● **Saved data entries**

--

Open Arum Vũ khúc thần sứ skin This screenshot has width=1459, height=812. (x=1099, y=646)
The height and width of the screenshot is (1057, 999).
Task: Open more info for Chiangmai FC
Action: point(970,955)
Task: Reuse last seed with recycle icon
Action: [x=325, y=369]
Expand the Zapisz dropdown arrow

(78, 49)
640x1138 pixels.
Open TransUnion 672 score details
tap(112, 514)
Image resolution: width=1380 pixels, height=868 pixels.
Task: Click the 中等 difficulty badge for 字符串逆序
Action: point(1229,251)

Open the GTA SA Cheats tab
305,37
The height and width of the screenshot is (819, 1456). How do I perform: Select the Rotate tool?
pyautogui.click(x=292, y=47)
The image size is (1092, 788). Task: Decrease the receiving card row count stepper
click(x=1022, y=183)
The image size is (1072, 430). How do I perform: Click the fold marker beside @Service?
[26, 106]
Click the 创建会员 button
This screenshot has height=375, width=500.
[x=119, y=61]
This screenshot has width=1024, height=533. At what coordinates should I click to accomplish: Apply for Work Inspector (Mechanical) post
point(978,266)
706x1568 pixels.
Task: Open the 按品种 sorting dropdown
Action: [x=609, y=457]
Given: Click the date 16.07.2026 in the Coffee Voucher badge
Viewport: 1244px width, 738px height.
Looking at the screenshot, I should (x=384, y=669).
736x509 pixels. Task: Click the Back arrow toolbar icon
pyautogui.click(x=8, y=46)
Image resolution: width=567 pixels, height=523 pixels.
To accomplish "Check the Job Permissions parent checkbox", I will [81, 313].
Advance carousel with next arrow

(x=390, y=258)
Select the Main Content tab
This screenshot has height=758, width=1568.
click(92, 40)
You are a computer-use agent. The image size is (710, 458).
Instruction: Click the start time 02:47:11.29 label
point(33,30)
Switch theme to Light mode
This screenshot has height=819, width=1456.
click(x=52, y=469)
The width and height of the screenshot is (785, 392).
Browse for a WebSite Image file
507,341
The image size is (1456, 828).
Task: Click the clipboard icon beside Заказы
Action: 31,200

--

● **ABOUT THIS EXERCISE**
Copy the lines above exactly. Start with the line containing "The image size is (1092, 788).", end with the line containing "Click the 创建会员 button", and include both.

● **REPLY TO THE TASK**
The image size is (1092, 788). Task: Decrease the receiving card row count stepper
click(x=1022, y=183)
The image size is (1072, 430). How do I perform: Click the fold marker beside @Service?
[26, 106]
Click the 创建会员 button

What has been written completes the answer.